# Task statement
In the listing below, locate the line containing "Where should I" and copy it and every line after it through the end, exactly as written, leaving out any pictures.

# Exercise material
+++
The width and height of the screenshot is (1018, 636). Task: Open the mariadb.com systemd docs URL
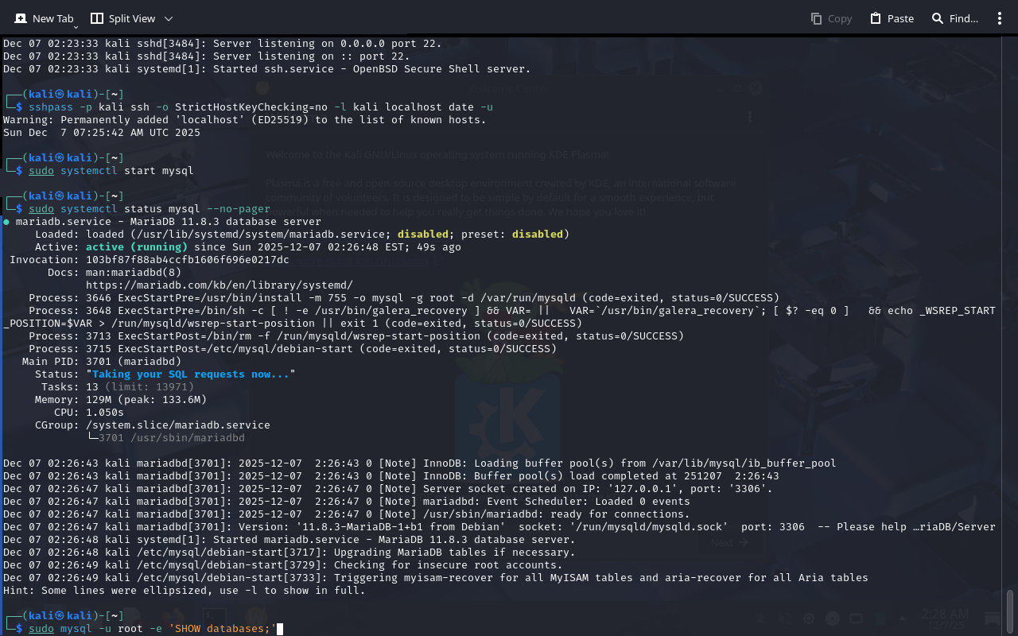tap(219, 285)
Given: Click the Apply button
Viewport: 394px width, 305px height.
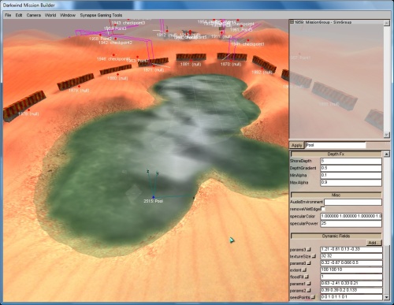Looking at the screenshot, I should coord(296,145).
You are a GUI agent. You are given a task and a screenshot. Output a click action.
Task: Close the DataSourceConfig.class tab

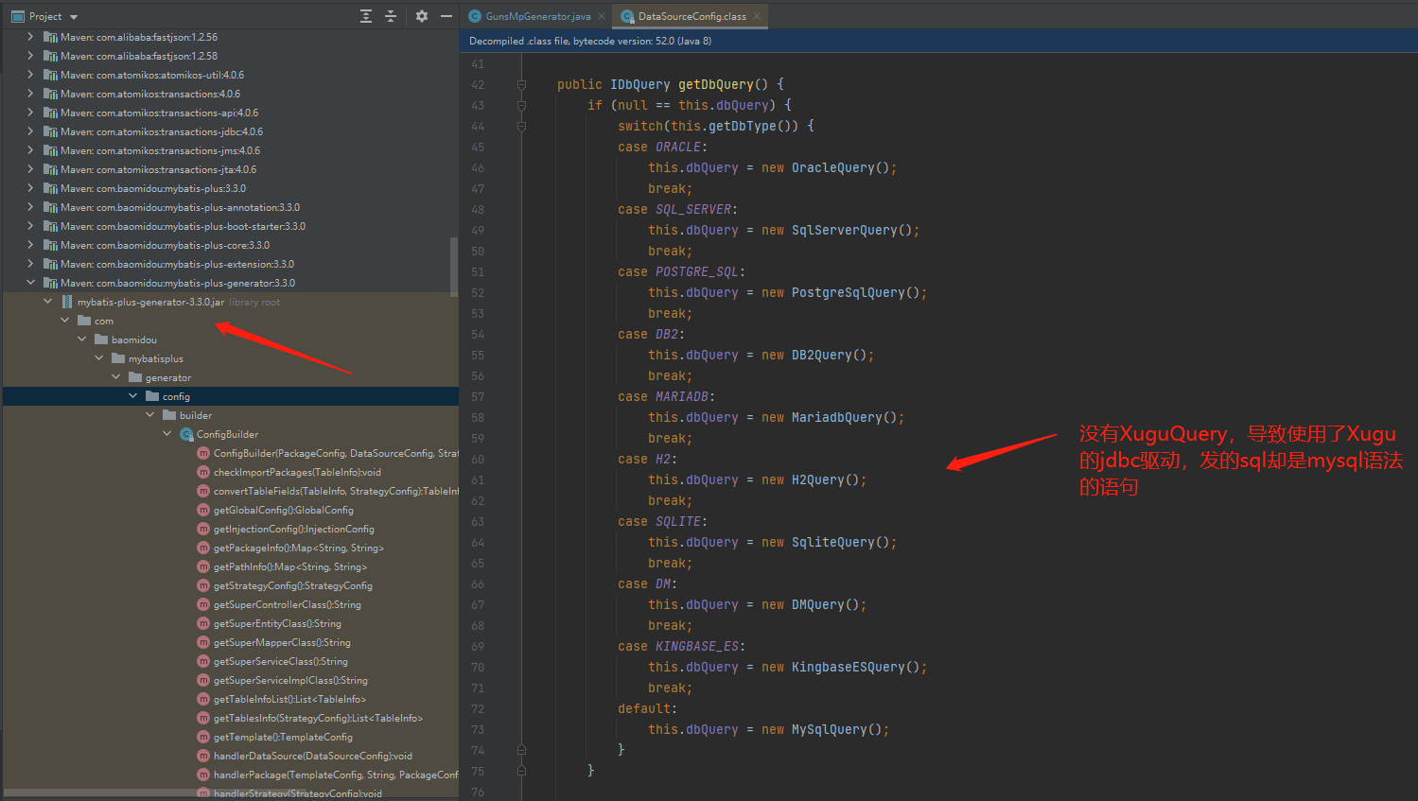[757, 16]
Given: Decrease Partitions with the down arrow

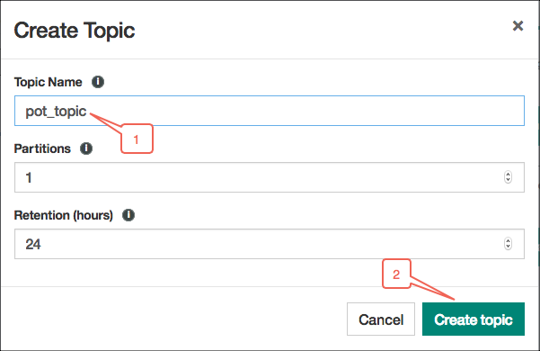Looking at the screenshot, I should click(x=508, y=180).
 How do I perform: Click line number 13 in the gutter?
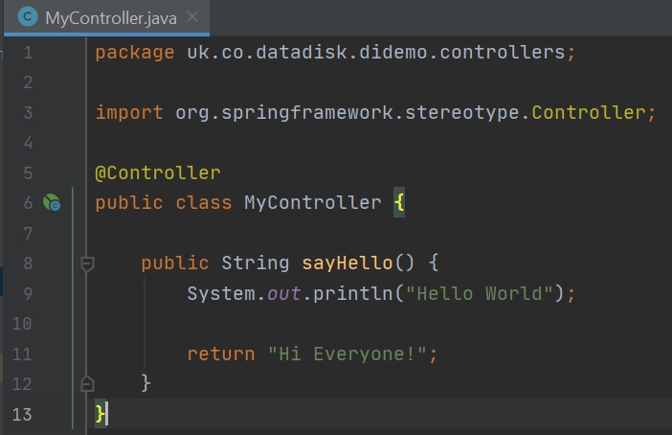click(x=22, y=413)
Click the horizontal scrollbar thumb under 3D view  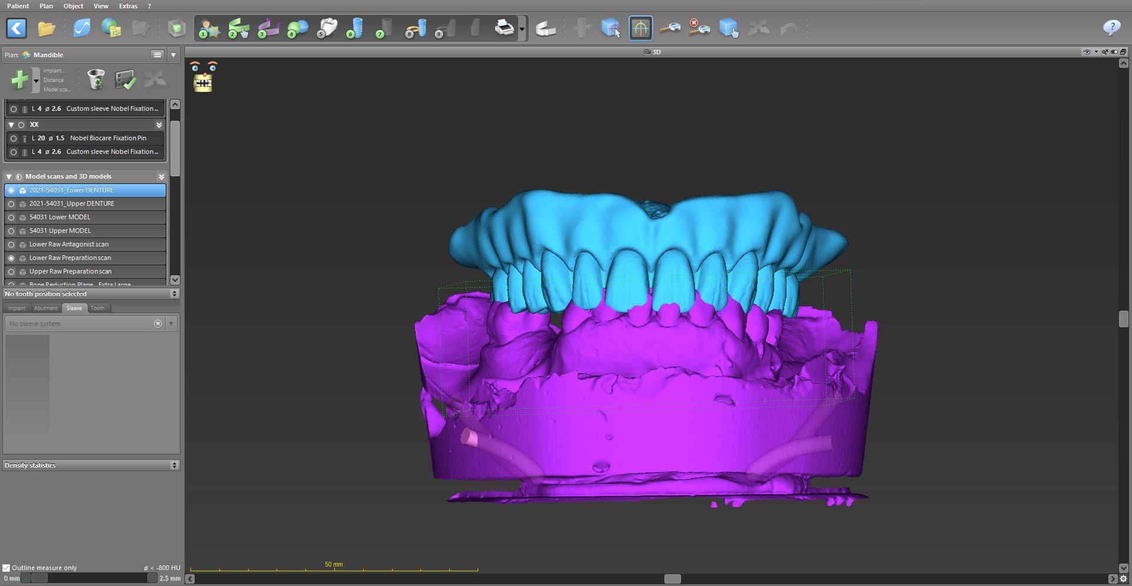point(672,579)
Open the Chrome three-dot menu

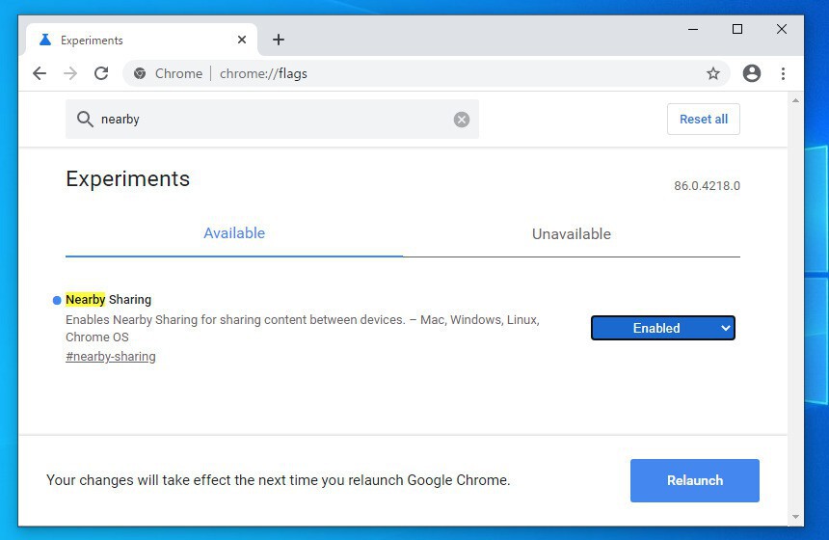point(783,73)
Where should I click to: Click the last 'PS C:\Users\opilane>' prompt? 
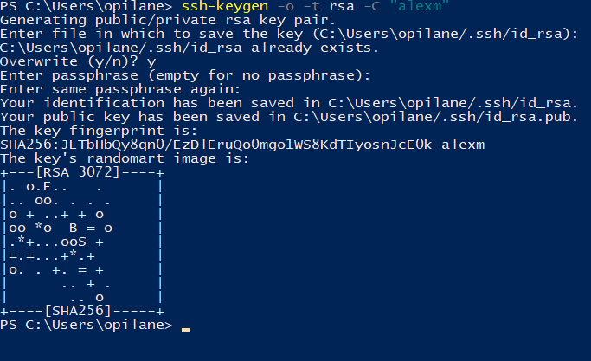pyautogui.click(x=87, y=326)
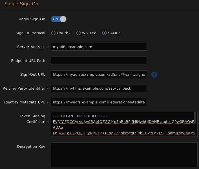Focus the empty Endpoint URL Path field
This screenshot has height=169, width=199.
click(x=99, y=60)
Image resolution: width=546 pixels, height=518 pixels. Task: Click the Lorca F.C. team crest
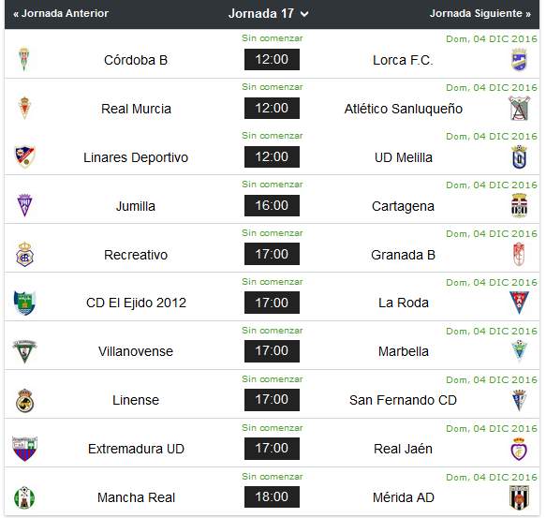tap(519, 60)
+++
# The completed task
Where should I click to: Click the last 'PS C:\Users\opilane>' prompt? 
pyautogui.click(x=87, y=326)
Focus the empty Endpoint URL Path field
This screenshot has height=169, width=199.
click(x=99, y=60)
Image resolution: width=546 pixels, height=518 pixels. Task: Click the Lorca F.C. team crest
tap(519, 60)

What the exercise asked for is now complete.